----- SOURCE

AU: Gold’s chemical symbol.
Avoirdupois: A system of weights based on a 16 oz. pound. One avoirdupois ounce is the equivalent of 28.35 grams or 1/16 of an ounce.
B
Bid: The price that a commodities firm will pay for a commodity.
Bubble: Bubbles happen when the price of virtually any investment rises above what the fundamentals justify.
Bullion: A precious metal in its purest form, usually in the shape of a bar or coin.
Business Strike Coins: A coin that was meant to be circulated.
C
Coin: A metal piece used for money, usually backed by a government. Coins with intrinsic value are considered real money.
COMEX: The Commodity Exchange is where commodities like gold and silver trade on the open market.
Counterfeit: An imitation or phony reproduction of a coin or currency.
D
Denomination: An increment of value or face value associated with money.
Dollar: The name of the currency of the United States Government and considered the Global Reserve Currency.
E
Engelhard Corporation: World famous refiners of gold and silver products.
F
Face Value: The legal value stamped on a coin by a government but not necessarily the coins true value.
Fineness: A measure for the purity of a precious metal coin or bar. For example: .999 fine is equivalent to 99.90% pure.
G
Grading Service: A neutral company that grades and certifies numismatic coins. Once the grade and condition are determined, the coins are typically protected and preserved in a hard-plastic casing.
H
Hallmark: A mark that is stamped into a bullion product to identify the producer.
Hedge: A hedge is an established position in one market designed to offset risk or exposure in another market.

----------
----- RECORDS FOR THE EXERCISE

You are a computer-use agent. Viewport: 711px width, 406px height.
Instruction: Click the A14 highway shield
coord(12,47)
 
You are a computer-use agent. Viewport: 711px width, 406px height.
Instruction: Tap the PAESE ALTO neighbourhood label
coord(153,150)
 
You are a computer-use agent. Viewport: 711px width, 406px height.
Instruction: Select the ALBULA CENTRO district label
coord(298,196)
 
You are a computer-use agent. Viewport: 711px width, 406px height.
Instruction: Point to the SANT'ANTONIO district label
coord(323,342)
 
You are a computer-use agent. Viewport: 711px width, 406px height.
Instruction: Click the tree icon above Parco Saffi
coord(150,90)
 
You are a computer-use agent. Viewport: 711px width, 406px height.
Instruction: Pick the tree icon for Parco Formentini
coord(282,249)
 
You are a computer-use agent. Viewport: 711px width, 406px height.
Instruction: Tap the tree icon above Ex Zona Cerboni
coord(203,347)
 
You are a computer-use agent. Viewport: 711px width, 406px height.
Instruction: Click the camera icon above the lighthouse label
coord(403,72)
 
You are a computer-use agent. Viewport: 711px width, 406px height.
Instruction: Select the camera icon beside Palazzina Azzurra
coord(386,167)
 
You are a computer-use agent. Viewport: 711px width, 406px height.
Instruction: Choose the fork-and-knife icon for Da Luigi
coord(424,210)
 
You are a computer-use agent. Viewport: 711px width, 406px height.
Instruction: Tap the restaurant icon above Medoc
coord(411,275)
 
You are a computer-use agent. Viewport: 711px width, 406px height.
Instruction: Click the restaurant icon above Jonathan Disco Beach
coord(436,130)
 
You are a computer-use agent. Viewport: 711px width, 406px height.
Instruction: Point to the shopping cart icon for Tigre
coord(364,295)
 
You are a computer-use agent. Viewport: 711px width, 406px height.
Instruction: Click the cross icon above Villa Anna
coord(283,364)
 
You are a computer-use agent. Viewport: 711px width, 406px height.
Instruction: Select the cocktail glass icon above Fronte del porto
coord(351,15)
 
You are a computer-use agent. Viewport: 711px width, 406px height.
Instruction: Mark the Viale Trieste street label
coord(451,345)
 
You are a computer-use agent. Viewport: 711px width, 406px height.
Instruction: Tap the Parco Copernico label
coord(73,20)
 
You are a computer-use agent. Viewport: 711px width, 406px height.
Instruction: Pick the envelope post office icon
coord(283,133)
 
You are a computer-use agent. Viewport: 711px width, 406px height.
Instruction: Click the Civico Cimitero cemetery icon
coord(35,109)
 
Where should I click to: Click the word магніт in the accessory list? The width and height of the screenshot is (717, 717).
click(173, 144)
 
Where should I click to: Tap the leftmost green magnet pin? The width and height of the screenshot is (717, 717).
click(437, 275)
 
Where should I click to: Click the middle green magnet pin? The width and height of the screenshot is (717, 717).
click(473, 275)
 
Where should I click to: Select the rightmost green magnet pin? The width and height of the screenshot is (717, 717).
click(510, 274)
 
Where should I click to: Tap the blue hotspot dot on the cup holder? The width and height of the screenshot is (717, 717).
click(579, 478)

----------

[GOALS]
[1] Answer these questions from the precious-metals glossary:
(a) How many grams equal one avoirdupois ounce?
(b) What does a hallmark stamped into a bullion product identify?
(c) What percentage purity is .999 fine equivalent to?
[2] Copy the stored entries word for word, beginning with the first line of the stored entries and stopping after the line that contains "coord(424,210)".

[ANSWERS PER TASK]
[1]
(a) 28.35 grams
(b) The producer
(c) 99.90% pure

[2]
You are a computer-use agent. Viewport: 711px width, 406px height.
Instruction: Click the A14 highway shield
coord(12,47)
 
You are a computer-use agent. Viewport: 711px width, 406px height.
Instruction: Tap the PAESE ALTO neighbourhood label
coord(153,150)
 
You are a computer-use agent. Viewport: 711px width, 406px height.
Instruction: Select the ALBULA CENTRO district label
coord(298,196)
 
You are a computer-use agent. Viewport: 711px width, 406px height.
Instruction: Point to the SANT'ANTONIO district label
coord(323,342)
 
You are a computer-use agent. Viewport: 711px width, 406px height.
Instruction: Click the tree icon above Parco Saffi
coord(150,90)
 
You are a computer-use agent. Viewport: 711px width, 406px height.
Instruction: Pick the tree icon for Parco Formentini
coord(282,249)
 
You are a computer-use agent. Viewport: 711px width, 406px height.
Instruction: Tap the tree icon above Ex Zona Cerboni
coord(203,347)
 
You are a computer-use agent. Viewport: 711px width, 406px height.
Instruction: Click the camera icon above the lighthouse label
coord(403,72)
 
You are a computer-use agent. Viewport: 711px width, 406px height.
Instruction: Select the camera icon beside Palazzina Azzurra
coord(386,167)
 
You are a computer-use agent. Viewport: 711px width, 406px height.
Instruction: Choose the fork-and-knife icon for Da Luigi
coord(424,210)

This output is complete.